IV. SHUDRAS VERSUS ARYANS - Page 93

74 DR. BABASAHEB AMBEDKAR : WRITINGS AND SPEECHES

“If a Vedic description or tradition discloses any of the characteristics mentioned above, we may safely infer that the tradition is Polar or Circumi-Polar in origin, and the phenomenon, if not actually witnessed by the poet, was at least known to him by tradition faithfully handed down from generation to generation. Fortunately there are many such passages or references in the Vedic literature, and, for convenience, these may be divided into two parts; the first comprising those passages which directly describe or refer to the long night, or the long dawn; and the second consisting of myths and legends which corroborate and indirectly support the first.”

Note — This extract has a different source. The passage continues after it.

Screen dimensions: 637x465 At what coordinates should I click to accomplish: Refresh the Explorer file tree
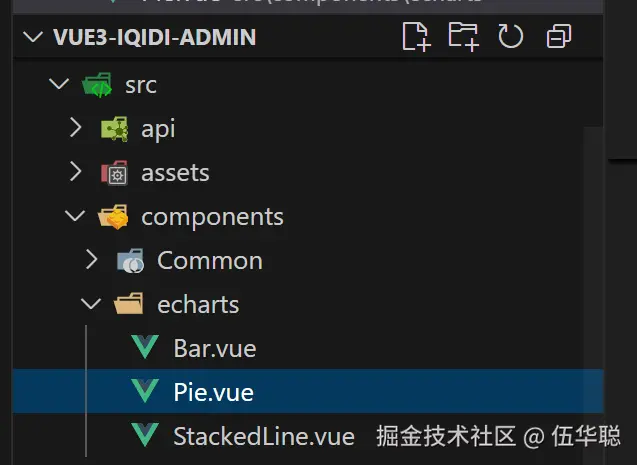tap(511, 38)

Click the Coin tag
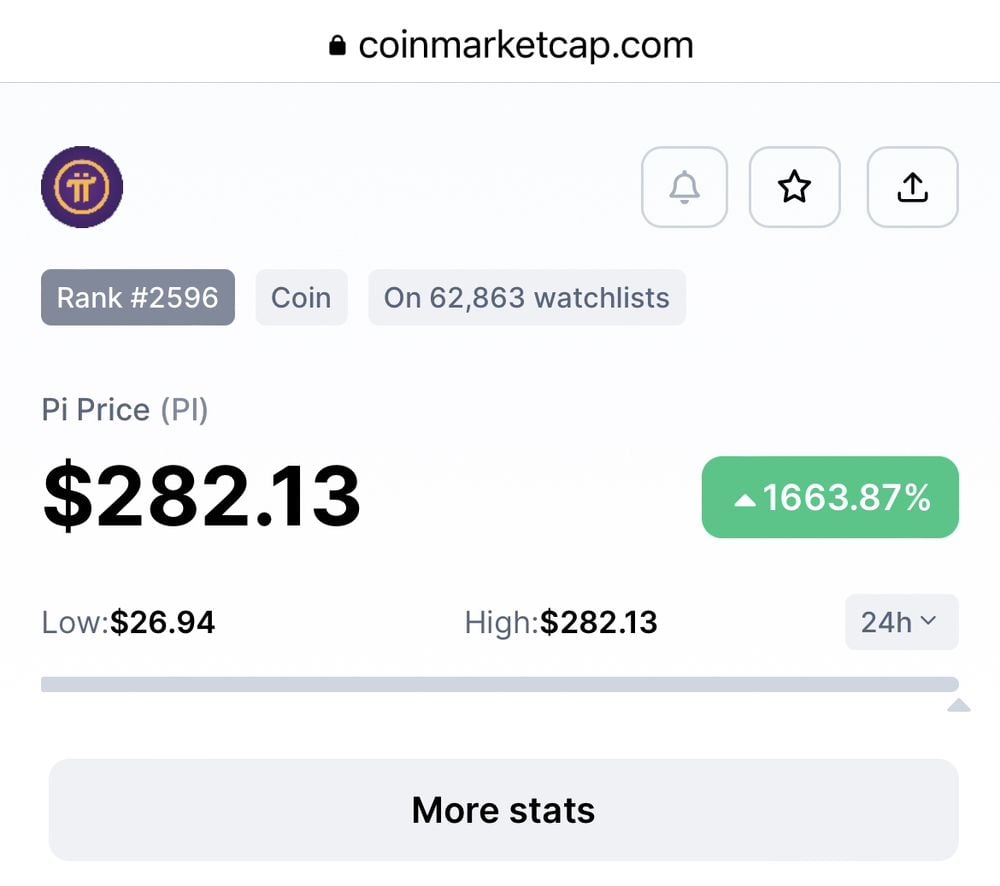(x=301, y=297)
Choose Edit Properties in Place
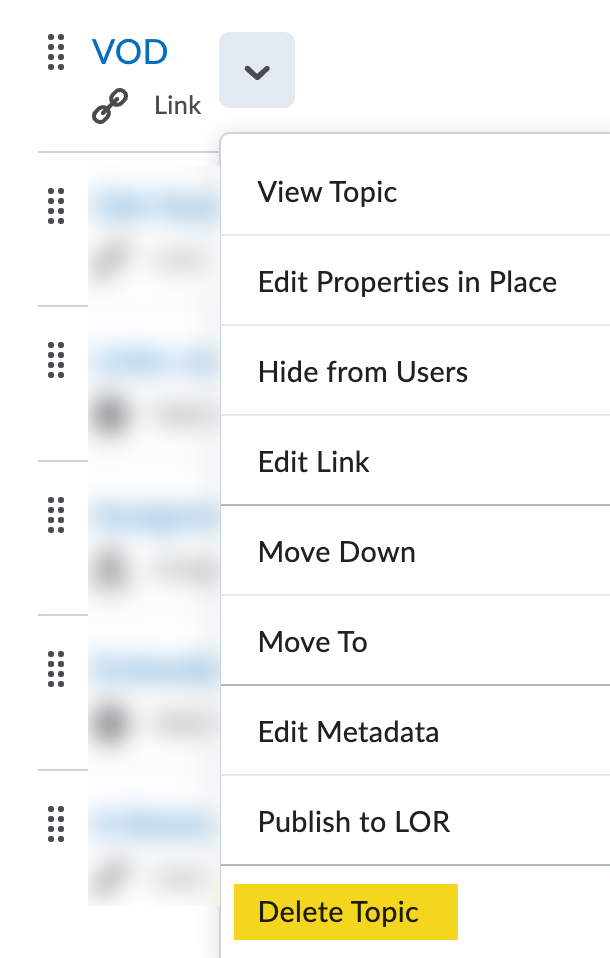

Mr. Tilak is satisfied that the description of natural phenomenon and the myths and legends contained in the Vedas tally with the natural phenomenon as it exists near the North Pole and concludes that the Vedic poets i.e., the Vedic Aryans must have had the Arctic region as their home.

This is of course a very original theory. There is only one point which seems to have been overlooked. The horse is a favourite animal of the Vedic Aryans. It was most intimately connected with their life and their religion. That the queens vied with one another to copulate with the horse in the Ashvamedha Yajna [1] shows what place the horse had acquired in the life of the Vedic Aryans. Question is : was the horse to be found in the Arctic region? If the answer is in the negative, the Arctic home theory becomes very precarious.

III

What evidence is there of the invasion of India by the Aryan race and the subjugation by it of the native tribes? So far as the Rig Veda is concerned, there is not a particle of evidence suggesting the invasion of India by the Aryans from outside India. As Mr. P. T. Srinivasa Iyengar [2] points out:

“A careful examination of the Mantras where the words Arya, Dasa and Dasyu occur, indicates that they refer not to race but to cult. These words occur mostly in Rig Veda Samhita where Arya occurs about 33 times in mantras which contain 153,972 words on the whole. The rare occurrence is itself a proof that the tribes that called themselves Aryas were not invaders that conquered the country and exterminated the people. For an invading tribe would naturally boast of its achievements constantly.”

So far the testimony of the Vedic literature is concerned, it is against the theory that the original home of the Aryans was outside India. The language in which reference to the seven rivers is made in

1 See Yajur Veda with Madhavachiya’s Bhashya.

2 Life in Ancient India in the Age of the Mantras, pp. 11-12.